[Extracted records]
•••••

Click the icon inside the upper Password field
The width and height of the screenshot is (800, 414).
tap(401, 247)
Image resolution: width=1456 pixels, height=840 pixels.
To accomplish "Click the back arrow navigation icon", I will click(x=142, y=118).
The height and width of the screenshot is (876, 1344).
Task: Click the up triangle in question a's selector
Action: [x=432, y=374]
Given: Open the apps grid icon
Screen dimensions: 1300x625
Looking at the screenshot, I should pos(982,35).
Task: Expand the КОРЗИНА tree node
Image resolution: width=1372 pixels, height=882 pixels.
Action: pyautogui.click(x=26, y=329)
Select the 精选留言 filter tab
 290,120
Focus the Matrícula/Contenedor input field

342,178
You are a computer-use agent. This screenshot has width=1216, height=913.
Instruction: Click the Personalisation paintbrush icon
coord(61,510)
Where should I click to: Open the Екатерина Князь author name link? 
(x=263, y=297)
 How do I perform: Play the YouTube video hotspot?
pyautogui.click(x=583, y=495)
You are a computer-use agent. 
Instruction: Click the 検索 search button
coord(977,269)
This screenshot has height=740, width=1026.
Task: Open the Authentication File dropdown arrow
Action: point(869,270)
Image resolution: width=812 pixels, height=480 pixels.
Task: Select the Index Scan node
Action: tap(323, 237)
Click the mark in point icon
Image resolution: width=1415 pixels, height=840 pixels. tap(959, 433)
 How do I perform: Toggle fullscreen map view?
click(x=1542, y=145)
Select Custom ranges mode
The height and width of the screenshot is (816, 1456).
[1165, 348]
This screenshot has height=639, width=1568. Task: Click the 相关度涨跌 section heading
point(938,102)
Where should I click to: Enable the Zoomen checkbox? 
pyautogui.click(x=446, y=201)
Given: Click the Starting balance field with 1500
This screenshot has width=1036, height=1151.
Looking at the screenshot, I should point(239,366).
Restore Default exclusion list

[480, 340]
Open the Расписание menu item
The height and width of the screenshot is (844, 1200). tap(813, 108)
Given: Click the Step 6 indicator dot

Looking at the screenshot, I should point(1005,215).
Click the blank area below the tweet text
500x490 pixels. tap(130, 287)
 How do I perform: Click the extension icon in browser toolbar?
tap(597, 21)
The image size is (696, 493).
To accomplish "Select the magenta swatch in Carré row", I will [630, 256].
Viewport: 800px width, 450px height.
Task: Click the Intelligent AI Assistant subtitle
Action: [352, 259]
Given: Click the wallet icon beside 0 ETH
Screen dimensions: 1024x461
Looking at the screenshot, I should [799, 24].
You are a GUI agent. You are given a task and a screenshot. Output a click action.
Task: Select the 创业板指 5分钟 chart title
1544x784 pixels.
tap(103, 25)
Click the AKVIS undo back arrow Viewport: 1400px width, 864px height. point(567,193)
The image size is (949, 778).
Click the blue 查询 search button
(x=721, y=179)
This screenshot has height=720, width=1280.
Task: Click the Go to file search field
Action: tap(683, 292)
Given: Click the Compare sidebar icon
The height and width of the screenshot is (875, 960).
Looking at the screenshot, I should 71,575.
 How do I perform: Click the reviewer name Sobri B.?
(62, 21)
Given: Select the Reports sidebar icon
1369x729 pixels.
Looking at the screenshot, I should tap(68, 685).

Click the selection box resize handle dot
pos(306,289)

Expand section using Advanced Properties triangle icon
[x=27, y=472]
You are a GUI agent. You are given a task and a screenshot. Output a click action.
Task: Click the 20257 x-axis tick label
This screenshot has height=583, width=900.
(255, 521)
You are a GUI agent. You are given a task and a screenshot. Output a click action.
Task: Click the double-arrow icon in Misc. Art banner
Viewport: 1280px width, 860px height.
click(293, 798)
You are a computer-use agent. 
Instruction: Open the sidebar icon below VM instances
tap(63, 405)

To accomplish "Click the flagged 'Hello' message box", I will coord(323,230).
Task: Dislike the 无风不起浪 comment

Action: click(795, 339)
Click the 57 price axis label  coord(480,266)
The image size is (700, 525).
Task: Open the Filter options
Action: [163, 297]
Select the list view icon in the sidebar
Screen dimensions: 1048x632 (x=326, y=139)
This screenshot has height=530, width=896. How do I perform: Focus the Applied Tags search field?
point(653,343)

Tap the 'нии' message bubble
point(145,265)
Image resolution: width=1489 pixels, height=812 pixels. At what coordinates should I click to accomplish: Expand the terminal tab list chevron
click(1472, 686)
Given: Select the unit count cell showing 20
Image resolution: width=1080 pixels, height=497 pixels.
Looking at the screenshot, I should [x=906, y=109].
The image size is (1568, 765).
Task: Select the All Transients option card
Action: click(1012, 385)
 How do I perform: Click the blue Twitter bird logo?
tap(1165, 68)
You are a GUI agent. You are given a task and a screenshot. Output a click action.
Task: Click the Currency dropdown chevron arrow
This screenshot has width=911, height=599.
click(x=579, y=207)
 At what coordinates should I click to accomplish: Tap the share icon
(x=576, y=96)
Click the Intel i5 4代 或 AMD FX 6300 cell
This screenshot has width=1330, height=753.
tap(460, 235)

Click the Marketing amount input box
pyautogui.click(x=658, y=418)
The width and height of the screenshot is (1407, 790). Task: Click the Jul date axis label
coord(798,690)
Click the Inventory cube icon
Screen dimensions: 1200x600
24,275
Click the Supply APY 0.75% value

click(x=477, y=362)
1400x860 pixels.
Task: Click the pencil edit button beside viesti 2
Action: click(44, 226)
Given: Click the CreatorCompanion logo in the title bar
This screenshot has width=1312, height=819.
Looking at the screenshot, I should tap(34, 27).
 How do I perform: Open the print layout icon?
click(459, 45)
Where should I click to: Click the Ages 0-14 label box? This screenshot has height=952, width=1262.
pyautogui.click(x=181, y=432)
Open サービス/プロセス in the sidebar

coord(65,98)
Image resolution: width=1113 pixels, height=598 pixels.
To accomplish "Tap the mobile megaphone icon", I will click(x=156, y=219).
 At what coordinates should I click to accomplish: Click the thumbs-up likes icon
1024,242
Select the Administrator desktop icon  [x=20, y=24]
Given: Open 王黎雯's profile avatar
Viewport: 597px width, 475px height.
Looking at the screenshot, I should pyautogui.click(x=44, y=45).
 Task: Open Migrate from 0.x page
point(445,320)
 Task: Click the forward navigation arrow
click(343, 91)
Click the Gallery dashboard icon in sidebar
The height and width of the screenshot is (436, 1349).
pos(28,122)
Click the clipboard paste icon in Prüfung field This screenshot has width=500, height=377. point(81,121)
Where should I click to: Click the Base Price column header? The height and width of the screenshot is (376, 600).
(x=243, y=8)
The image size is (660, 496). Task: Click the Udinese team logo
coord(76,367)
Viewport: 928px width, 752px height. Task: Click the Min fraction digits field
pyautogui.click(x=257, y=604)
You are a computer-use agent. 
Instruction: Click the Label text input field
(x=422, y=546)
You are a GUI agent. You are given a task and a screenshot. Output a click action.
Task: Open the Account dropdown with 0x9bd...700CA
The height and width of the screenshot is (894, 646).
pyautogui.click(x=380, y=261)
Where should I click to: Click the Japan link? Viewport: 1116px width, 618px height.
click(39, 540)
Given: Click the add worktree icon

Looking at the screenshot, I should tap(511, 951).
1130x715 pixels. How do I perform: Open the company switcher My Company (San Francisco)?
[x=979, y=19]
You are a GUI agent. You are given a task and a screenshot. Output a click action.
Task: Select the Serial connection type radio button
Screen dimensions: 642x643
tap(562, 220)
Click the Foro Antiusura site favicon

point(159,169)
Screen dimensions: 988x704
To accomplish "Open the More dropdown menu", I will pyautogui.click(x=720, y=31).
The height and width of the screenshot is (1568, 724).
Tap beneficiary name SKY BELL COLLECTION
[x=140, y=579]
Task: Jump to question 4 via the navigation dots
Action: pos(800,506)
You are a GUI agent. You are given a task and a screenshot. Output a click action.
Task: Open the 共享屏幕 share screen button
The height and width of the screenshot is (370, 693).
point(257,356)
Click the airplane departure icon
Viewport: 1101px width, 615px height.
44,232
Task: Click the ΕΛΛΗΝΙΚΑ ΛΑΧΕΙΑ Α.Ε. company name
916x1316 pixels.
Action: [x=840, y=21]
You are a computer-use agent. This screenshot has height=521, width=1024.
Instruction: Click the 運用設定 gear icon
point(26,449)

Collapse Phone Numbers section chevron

•••••

About this task: Filtering the entries above by the word "with", copy each line that matches.

Answer area:
Given: Click the Starting balance field with 1500
Task: Open the Account dropdown with 0x9bd...700CA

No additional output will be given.